Foi muito importante a realização de um Colóquio sobre os estudos históricos, em que participaram o arquiteto Benny Kuriakose, o presidente do Conselho de Investigação histórica do Kerala, P.K. Michael Tharakan, o Professor Kesavan Velutat, consultor do Instituto de Estudos sobre o Património Costeiro do Kerala e P. M. Nowshad, do Projeto do Património Muziris. De um modo sucinto, muito rigoroso e organizado, foi possível ter uma informação sobre o trabalho histórico e arqueológico em curso e uma troca de impressões e de conhecimentos sobre a realidade do Kerala e indiretamente sobre a memória da presença dos portugueses.

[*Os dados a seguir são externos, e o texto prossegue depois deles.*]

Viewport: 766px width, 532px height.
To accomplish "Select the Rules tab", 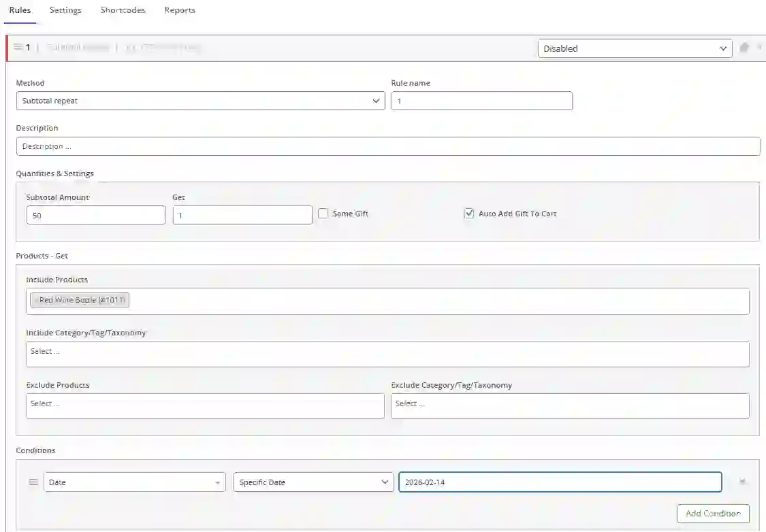I will (x=20, y=10).
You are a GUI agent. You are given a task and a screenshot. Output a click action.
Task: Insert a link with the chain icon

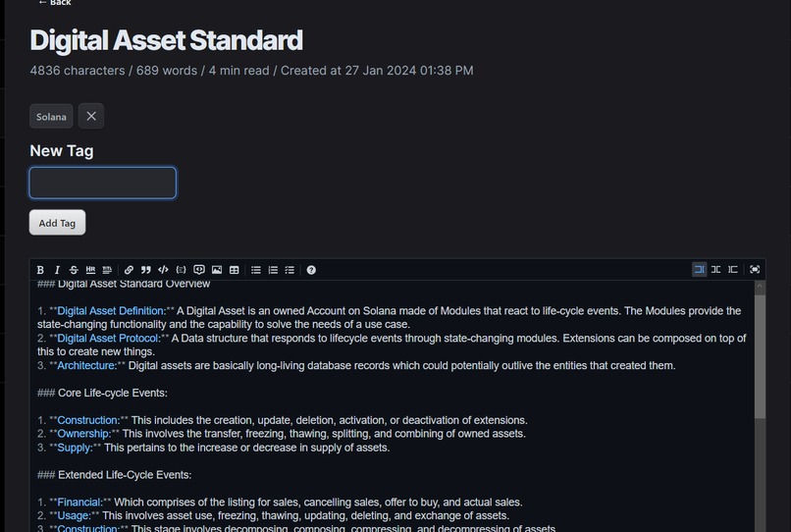point(129,270)
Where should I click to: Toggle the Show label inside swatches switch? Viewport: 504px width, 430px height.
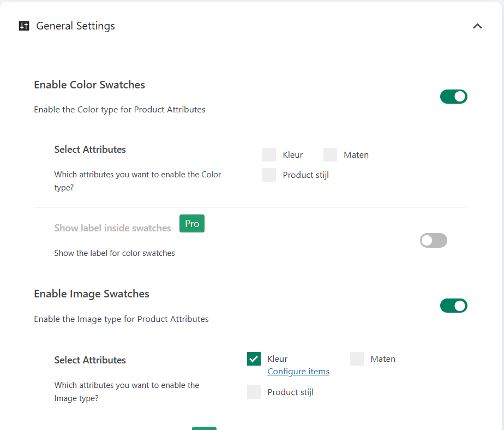(433, 241)
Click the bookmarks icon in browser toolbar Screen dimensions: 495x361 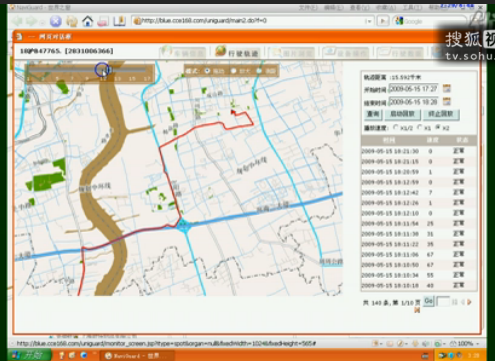tap(119, 21)
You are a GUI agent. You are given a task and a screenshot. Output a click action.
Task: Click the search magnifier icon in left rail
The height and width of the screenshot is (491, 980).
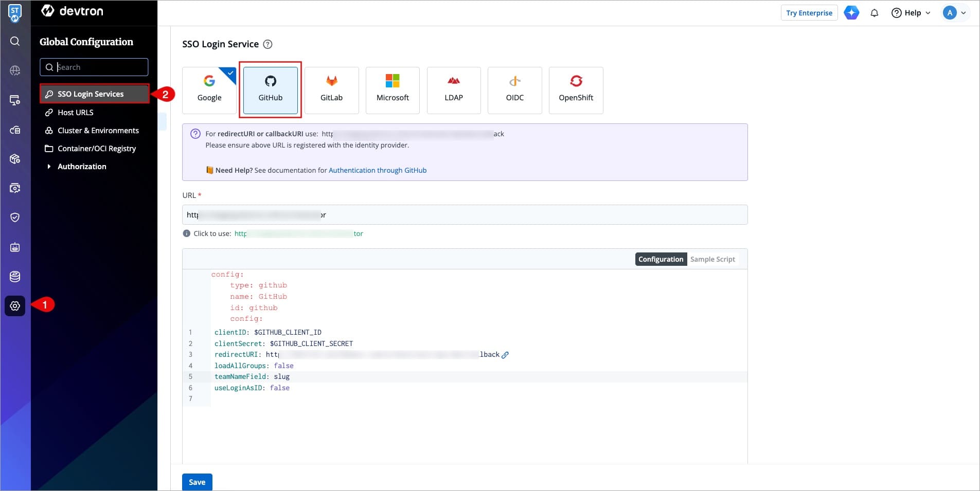(15, 41)
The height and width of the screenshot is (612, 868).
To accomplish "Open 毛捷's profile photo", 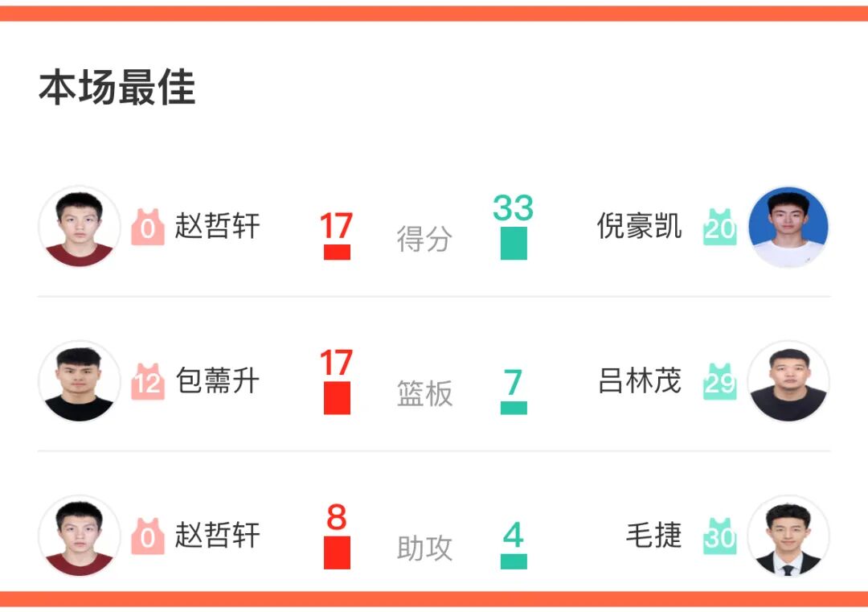I will 788,536.
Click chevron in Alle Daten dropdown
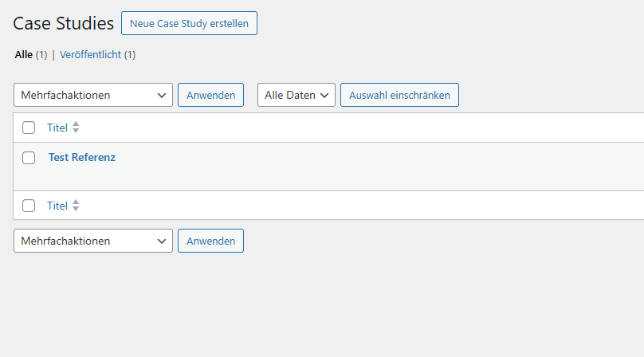644x357 pixels. pos(324,96)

Bárbara Assis Pacheco deu-nos ainda nota da importância da festividade de Onam, de que já falámos, e que assinala as colheitas e o fim da monção. Celebra-se, assim, um verdadeiro renascimento da natureza. Pintam-se as casas e todos devem vestir roupa nova… Invoca-se o regresso de Mahabali, um rei era muito respeitado no seu reino, conhecido pela sua sabedoria, ponderação e extrema generosidade. Segundo a tradição, o Kerala testemunhou a sua era de ouro com o rei Mahabali, num reino caracterizado pela paz e prosperidade, no qual não havia discriminação de castas. Ricos e pobres eram tratados igualmente, não havia crimes, nem corrupção, nem pragas e doenças graves. O povo não precisava de fechar as portas e não havia quem quisesse roubar… No entanto, a inveja dos outros deuses colocou Mahalabi no Reino do Nada… Porém, todos os anos o Rei vem visitar os seus súbditos para lhes lembrar a necessidade de se renovarem e de fazerem o bem. A este propósito, e nas festividades do Onam, a Bárbara recordou o forte envolvimento das comunidades locais no projeto Muziris, e a importância pedagógica desse método de ação, capaz de mobilizar a sociedade toda! Todos ficaram entusiasmados com as oportunidades de cooperação futura que poderão ser desenvolvidas. Só para terminar, continua a falta de notícias sobre a sonda indiana Vikram que chegou à Lua, mas que ficou silenciosa… Talvez na Lua Nova haja mais notícias… Há ainda uma pequena esperança…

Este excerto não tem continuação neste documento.